Relax in the St Dunstan-in-the-East public garden

St Dunstan-in-the-East was never a very lucky church. Originally built around 1100, it was severely damaged in the Great Fire of London. After being rebuilt by Sir Christopher Wren, it then fell into disrepair by the early 19th Century, and had to be rebuilt in 1817. After that, it was badly damaged by enemy action in 1941, and by the 1960s it still stood in the same state it had done after the Blitz.

In 1967, it was decided that the church would never be rebuilt and would instead be opened as a public garden. Whilst the tower and the north and south walls are the only bits left, occasional church services, under the parish of All Hallows by the Tower, are still held in the open air.
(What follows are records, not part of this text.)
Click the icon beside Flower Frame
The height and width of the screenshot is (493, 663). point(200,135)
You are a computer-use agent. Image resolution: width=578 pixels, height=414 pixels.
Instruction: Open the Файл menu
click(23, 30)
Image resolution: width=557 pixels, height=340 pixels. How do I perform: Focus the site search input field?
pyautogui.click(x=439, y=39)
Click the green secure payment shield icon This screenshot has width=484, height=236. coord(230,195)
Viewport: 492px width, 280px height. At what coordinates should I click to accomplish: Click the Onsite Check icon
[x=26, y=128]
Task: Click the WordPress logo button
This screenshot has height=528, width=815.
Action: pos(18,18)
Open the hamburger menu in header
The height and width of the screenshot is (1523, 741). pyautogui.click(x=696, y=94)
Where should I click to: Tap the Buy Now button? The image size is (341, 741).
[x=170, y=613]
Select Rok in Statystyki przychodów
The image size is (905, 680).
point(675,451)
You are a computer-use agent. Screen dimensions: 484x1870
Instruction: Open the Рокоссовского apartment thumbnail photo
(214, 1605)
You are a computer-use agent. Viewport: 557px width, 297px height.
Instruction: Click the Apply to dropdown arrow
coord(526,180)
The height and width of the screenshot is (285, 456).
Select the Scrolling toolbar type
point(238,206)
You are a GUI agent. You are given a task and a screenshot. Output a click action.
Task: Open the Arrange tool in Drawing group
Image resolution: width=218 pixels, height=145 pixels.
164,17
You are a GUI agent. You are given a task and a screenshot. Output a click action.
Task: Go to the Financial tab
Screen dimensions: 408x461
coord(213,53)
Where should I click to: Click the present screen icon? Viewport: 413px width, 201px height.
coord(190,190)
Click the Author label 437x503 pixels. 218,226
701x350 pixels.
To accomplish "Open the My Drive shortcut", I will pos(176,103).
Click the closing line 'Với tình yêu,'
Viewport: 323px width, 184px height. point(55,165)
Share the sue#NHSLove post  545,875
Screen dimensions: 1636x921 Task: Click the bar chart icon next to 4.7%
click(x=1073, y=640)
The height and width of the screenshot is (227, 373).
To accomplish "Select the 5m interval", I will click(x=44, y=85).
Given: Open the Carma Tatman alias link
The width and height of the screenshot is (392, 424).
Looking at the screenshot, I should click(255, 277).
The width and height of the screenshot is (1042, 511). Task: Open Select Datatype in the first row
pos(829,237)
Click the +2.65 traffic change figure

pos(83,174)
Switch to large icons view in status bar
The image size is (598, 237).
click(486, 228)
The ruins had already been designated Grade I listed, so the walls and Wren's tower and steeple are protected, and must remain. The result is an atmospheric garden with plenty of greenery, climbers and creepers and space to sit and have a nice think. When your author popped by on Monday an old chap was sat beside the small fountain happily puffing away on his pipe, as the pipe smoke drifted up towards a clear blue sky. It was easy to see why it is referred to as one of the most beautiful public gardens in the City of London.

For more on St Dunstan-in-the-East, see http://www.ahbtt.org.uk/history/st-dunstan-in-the-east/


  1. In the whole of London, this is my most favourite place to sit quietly and contemplate nothing at all.

  2. Good to hear it Bex, it's a fantastic spot.